[Data to examine]:
-- Opening Marker --

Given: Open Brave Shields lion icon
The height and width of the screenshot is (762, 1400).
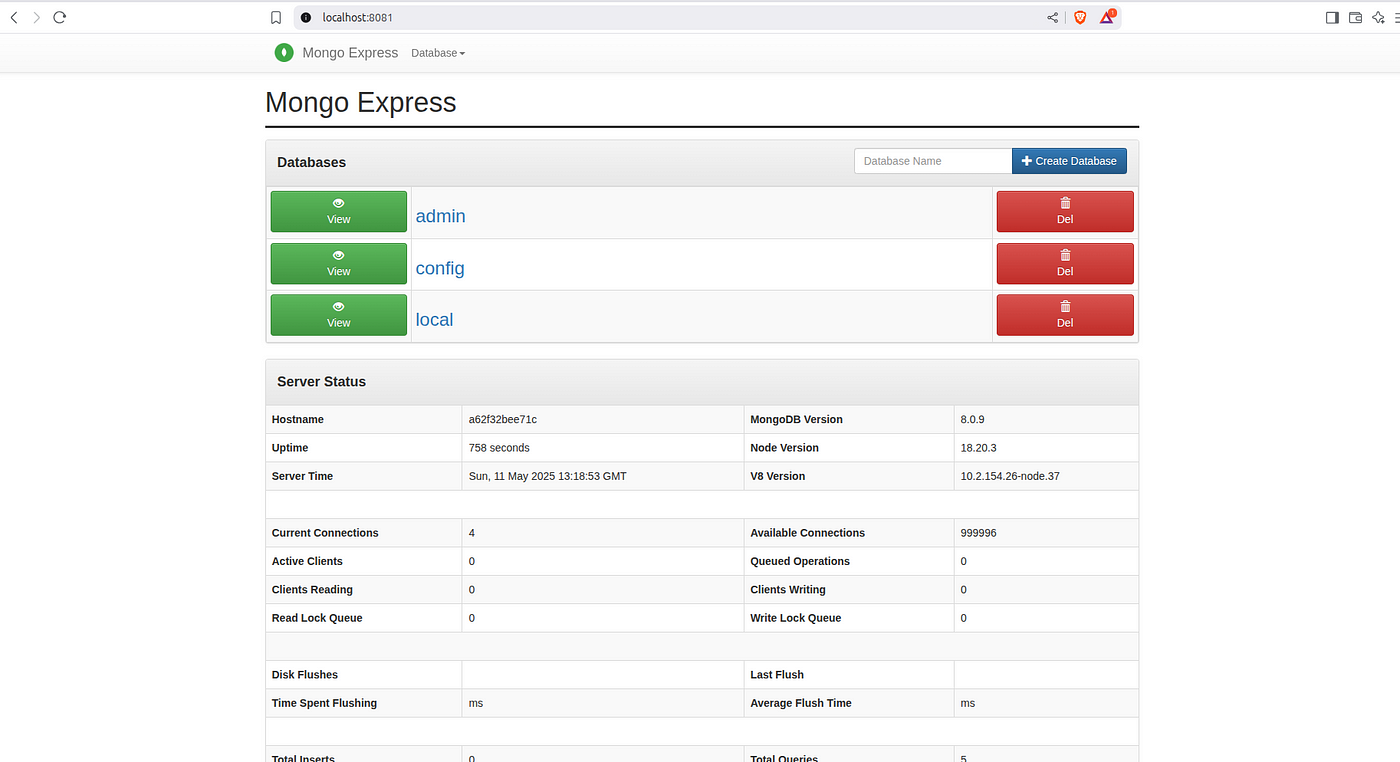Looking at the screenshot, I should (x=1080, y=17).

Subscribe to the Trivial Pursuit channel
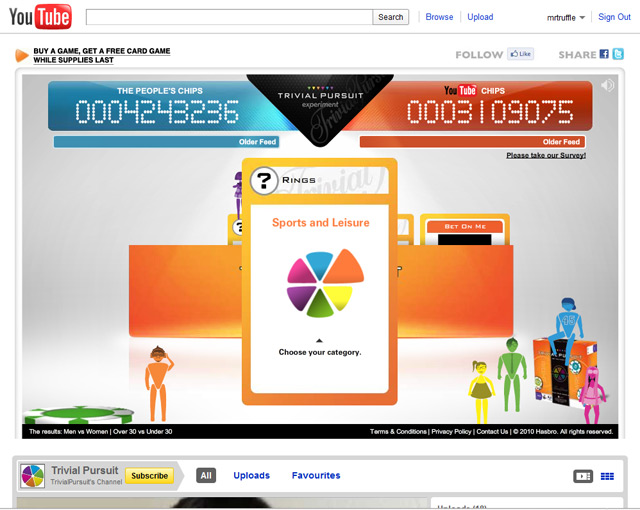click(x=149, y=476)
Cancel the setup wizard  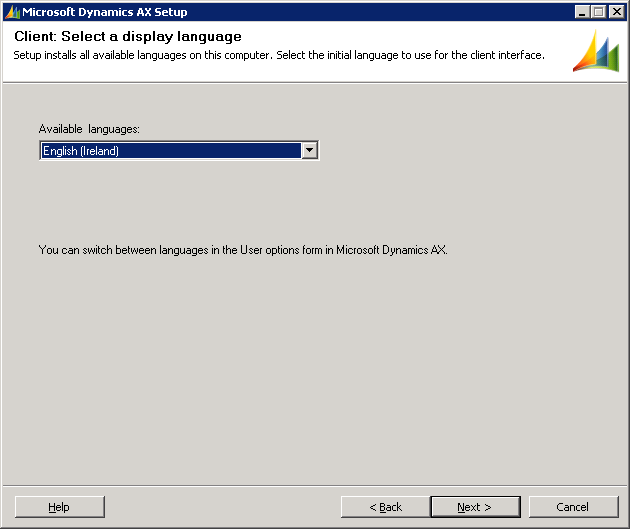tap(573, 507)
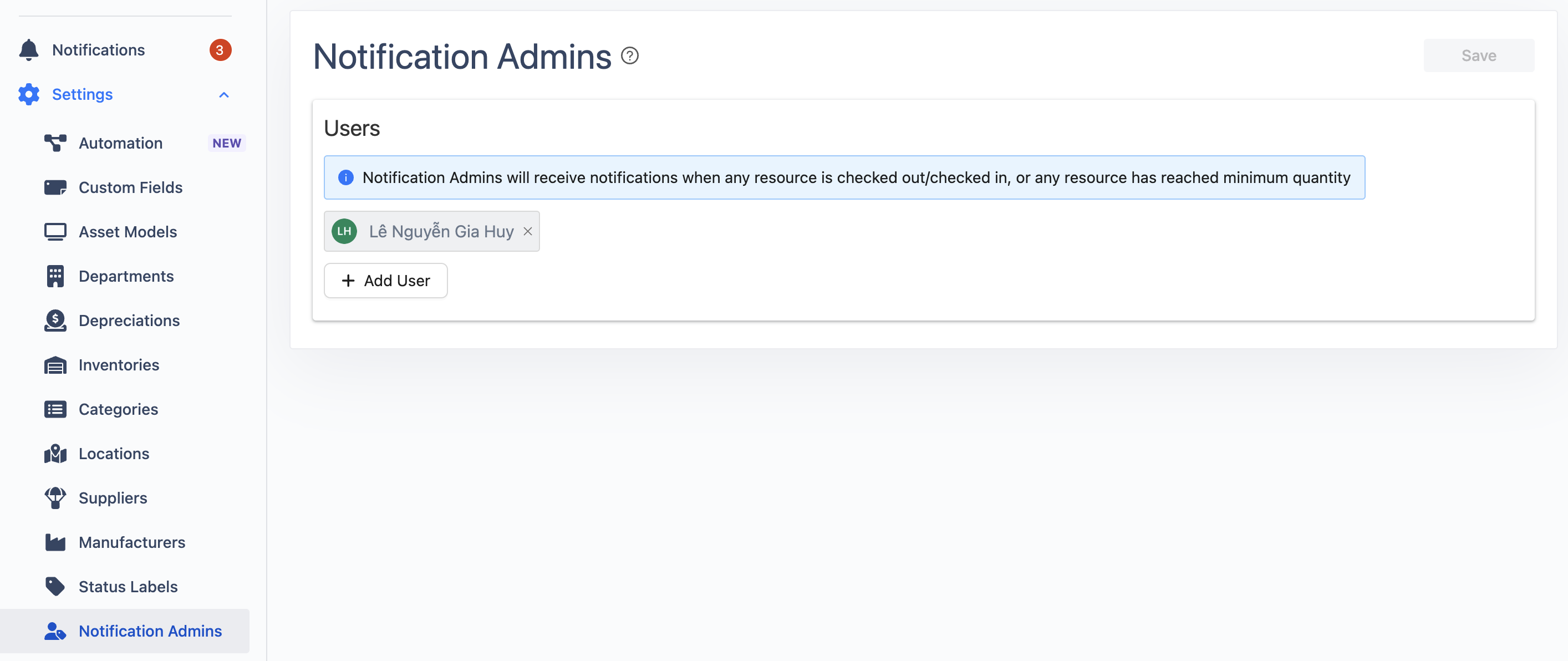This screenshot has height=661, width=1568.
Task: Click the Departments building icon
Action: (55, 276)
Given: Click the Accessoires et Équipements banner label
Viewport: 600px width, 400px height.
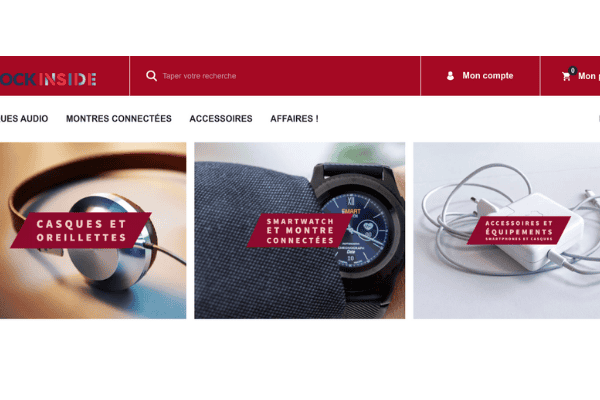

-- Closing Marker --
-- Opening Marker --

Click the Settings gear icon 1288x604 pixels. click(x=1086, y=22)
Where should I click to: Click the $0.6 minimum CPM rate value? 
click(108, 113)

-- Closing Marker --
-- Opening Marker --

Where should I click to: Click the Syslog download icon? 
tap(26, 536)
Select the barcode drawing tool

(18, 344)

-- Closing Marker --

[Assignment]:
Exactly how many lines in the data above hold "Given"? State that number only.

[Solution for this task]:
2